At our center, we practice Cognitive-Behavioral therapy, otherwise known as “CBT.”
CBT is an evidence-based treatment employed for the treatment of anxiety, depressive, and obsessive-compulsive spectrum disorders. It involves examining and challenging how our thought processes can contribute to and maintain feelings of anxiety and depression, how feelings of isolation and inactive interests can increase feelings of depression, and it focuses on how we can gradually confront the places, situations, or people that we fear so our fear reduces in the present and future.
Currently, only a small percentage (some studies estimate around 15%) of clinical psychologists are trained in exposure therapy.
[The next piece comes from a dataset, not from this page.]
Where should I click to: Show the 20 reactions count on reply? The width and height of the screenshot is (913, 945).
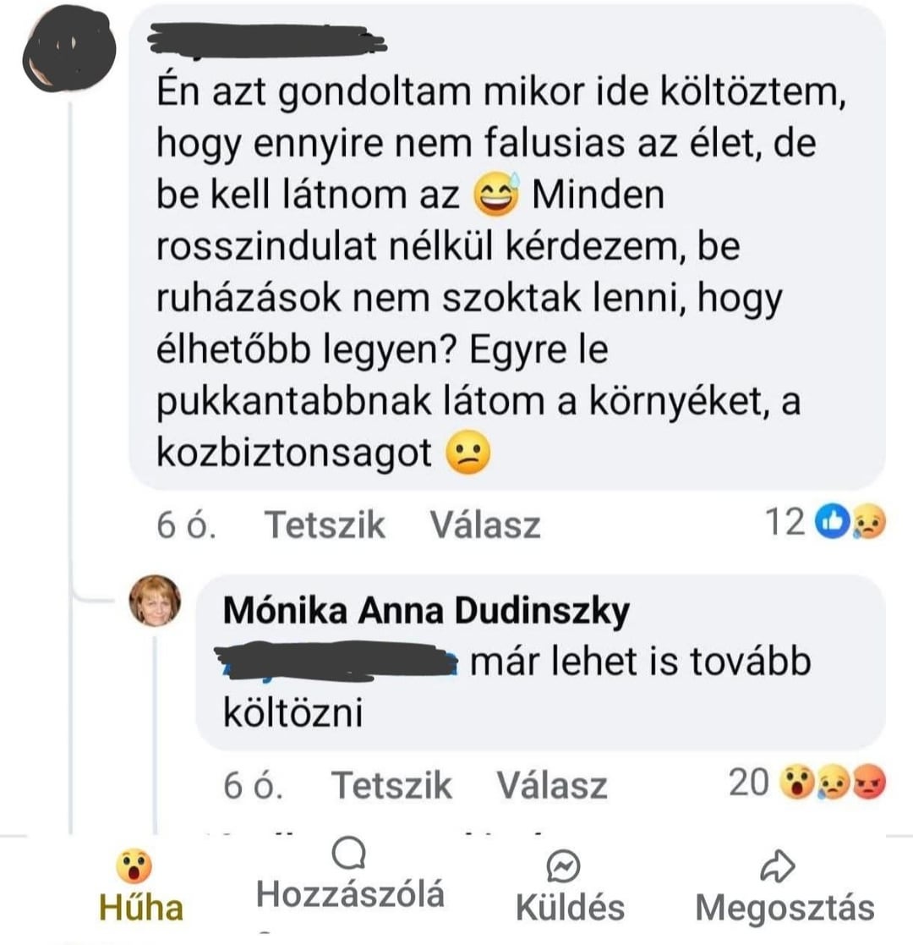click(749, 783)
Exposure therapy is the most evidence-based treatment for anxiety. Exposure therapy comes in two iterations: gradual and flooding. It involves either a graduated, systematic approach to confronting one’s fears or facing the main fear directly. Most patients opt for the gradual approach, but both approaches are effective.
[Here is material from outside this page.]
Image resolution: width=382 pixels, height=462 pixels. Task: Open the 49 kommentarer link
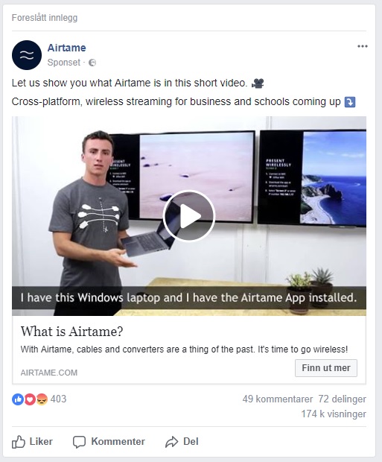[278, 399]

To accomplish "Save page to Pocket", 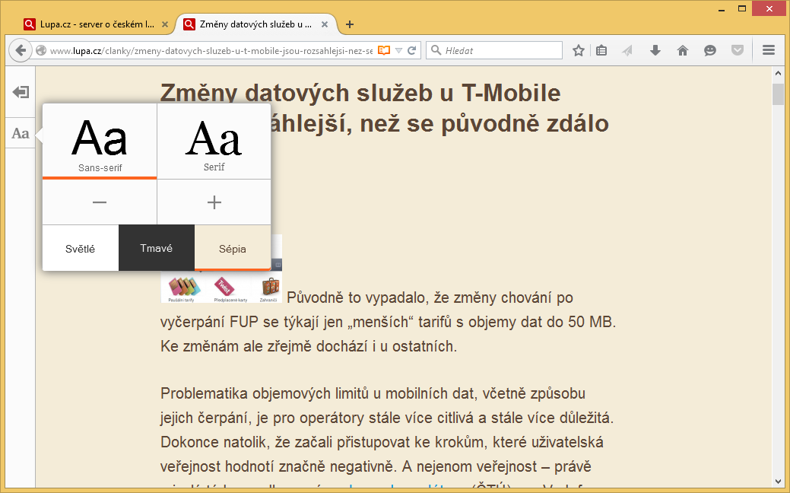I will tap(737, 50).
For example, a gradual approach with a specific phobia such as a snake phobia would start by looking at pictures of snakes, then movies of snakes, being in the vicinity of a snake, and finally touching and interacting with a snake. Exposure to these places, situations, people, etc. are accompanied with specific coping skills and allow for habituation (getting used to the anxiety at each stage) to be achieved.
Exposure therapy has effectiveness rates between 60 and 90%. CBT therapists also work to give the skills in their own repertoire to patients with the hope of empowering them the rest of their lives.